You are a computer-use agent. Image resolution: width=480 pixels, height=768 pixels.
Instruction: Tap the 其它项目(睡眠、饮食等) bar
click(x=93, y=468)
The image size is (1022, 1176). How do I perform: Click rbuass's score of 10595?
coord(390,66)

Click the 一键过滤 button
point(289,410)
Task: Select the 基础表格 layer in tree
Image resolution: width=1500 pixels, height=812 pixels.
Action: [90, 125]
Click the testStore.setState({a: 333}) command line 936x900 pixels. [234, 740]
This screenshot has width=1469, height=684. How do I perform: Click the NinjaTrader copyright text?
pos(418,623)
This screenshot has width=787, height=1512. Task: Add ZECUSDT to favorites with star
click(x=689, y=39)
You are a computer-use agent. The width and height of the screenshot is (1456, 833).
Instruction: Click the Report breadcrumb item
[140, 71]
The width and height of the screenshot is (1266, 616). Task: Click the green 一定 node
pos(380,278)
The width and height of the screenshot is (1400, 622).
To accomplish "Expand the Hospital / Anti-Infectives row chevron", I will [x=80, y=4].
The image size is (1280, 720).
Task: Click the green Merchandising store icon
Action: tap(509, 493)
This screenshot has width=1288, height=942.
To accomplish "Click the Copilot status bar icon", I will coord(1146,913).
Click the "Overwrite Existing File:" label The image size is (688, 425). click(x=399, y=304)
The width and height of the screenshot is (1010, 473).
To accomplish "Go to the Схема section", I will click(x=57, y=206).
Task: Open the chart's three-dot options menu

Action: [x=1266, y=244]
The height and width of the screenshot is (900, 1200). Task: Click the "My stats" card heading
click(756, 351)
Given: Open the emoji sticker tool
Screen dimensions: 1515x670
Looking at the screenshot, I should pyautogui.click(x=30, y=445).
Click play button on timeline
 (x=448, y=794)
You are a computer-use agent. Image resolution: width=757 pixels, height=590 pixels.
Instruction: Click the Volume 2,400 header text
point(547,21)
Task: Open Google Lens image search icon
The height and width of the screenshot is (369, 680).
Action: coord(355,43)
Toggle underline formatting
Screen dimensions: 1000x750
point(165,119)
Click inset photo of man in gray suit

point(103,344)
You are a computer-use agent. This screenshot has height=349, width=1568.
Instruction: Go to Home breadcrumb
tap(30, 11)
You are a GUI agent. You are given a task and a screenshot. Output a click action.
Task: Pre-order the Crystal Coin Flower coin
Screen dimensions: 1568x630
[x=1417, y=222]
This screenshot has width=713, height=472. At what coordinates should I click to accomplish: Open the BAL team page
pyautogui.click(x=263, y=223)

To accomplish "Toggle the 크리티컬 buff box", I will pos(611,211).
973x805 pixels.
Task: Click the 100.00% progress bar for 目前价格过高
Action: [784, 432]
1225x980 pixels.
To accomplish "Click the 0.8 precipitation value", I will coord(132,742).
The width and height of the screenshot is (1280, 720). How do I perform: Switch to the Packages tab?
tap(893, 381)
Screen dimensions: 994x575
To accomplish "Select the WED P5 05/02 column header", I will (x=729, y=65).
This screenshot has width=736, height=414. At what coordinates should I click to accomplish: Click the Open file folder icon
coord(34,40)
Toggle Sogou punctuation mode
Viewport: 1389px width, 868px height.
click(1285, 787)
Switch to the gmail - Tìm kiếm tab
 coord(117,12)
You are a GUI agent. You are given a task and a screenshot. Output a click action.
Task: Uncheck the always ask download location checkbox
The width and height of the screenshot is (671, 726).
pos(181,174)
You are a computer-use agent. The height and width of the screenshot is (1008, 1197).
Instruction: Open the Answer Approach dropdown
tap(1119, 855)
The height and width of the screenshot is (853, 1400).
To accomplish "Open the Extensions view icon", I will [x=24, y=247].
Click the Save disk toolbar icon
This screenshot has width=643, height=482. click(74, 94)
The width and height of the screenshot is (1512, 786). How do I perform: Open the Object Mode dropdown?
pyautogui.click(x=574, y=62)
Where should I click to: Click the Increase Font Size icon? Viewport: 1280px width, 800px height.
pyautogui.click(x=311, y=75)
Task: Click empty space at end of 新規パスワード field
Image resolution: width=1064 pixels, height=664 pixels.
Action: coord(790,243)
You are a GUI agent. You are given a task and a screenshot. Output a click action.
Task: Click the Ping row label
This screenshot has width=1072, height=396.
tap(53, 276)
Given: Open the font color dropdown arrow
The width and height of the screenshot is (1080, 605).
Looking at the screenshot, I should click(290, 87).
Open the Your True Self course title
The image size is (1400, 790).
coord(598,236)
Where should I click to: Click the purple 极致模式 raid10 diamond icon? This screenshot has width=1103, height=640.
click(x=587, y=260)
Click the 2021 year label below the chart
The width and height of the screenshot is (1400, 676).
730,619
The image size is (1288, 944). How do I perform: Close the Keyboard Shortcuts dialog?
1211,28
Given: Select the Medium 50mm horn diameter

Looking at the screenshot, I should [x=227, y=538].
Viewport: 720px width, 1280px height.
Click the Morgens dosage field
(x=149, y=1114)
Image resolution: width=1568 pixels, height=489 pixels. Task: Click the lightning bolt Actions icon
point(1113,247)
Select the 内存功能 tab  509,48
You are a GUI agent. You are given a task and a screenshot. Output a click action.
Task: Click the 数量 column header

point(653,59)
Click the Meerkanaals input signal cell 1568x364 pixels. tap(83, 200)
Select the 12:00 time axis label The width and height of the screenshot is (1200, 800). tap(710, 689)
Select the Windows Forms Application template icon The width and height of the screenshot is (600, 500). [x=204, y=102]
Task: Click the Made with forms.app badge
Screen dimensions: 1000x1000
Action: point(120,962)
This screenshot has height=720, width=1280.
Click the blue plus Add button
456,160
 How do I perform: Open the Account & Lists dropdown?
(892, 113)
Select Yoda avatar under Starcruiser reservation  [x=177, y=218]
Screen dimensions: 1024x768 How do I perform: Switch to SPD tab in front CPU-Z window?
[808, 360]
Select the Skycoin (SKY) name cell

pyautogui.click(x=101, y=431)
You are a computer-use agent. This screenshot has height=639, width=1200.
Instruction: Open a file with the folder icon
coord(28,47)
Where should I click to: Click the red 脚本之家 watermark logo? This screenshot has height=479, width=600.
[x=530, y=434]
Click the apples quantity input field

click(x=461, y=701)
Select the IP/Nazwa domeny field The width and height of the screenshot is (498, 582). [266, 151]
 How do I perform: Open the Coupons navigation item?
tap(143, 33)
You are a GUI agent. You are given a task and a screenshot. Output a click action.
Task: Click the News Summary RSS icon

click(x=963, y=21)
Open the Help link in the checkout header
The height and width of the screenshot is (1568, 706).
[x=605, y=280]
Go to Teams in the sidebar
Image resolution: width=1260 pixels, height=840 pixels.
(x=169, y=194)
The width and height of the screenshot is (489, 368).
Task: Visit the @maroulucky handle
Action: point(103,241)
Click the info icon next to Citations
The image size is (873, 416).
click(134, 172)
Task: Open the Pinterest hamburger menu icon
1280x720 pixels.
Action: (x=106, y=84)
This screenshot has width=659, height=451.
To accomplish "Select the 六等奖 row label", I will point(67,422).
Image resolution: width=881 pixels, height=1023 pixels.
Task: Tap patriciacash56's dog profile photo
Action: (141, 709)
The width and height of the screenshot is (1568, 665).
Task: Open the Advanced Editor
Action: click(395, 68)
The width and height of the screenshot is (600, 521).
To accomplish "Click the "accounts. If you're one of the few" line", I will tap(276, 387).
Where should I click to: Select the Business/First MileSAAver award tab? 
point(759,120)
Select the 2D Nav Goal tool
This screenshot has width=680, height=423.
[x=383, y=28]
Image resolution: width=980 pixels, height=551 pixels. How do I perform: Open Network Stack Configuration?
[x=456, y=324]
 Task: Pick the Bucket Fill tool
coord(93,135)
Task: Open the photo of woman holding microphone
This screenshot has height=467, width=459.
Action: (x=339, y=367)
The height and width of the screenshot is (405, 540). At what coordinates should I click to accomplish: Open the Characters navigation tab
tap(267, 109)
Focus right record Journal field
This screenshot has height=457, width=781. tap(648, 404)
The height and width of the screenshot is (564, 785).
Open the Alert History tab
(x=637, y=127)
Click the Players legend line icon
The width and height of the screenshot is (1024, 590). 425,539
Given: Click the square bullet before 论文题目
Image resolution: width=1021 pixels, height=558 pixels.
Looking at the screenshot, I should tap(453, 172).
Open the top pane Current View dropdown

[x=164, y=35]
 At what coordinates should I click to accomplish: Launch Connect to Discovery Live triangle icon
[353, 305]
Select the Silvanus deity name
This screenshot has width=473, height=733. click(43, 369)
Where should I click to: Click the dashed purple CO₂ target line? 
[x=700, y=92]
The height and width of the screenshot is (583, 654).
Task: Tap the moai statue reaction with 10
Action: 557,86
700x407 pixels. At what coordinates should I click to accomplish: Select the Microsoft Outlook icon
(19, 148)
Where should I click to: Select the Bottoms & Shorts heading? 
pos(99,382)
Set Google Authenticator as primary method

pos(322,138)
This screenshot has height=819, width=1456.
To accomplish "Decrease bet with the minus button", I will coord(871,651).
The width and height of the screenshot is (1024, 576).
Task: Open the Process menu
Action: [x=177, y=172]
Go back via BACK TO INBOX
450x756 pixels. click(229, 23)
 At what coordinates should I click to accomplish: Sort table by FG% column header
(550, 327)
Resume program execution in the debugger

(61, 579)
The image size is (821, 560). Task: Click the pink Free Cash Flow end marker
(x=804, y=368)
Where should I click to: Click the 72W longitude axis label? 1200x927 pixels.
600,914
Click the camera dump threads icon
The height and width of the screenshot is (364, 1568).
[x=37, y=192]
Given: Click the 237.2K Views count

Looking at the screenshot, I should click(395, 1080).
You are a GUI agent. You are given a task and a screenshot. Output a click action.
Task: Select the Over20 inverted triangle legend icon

========================================================================

• Task to complete: Each line above where the word "computer" occurs should be copied out.

• Completed task:
You are a computer-use agent. Image resolution: width=480 pixels, height=768 pixels.
You are a computer-use agent. The width and height of the screenshot is (1456, 833).
You are a computer-use agent. Image resolution: width=757 pixels, height=590 pixels.
You are a computer-use agent. This screenshot has height=349, width=1568.
You are a computer-use agent. The height and width of the screenshot is (1008, 1197).
You are a computer-use agent. This screenshot has height=639, width=1200.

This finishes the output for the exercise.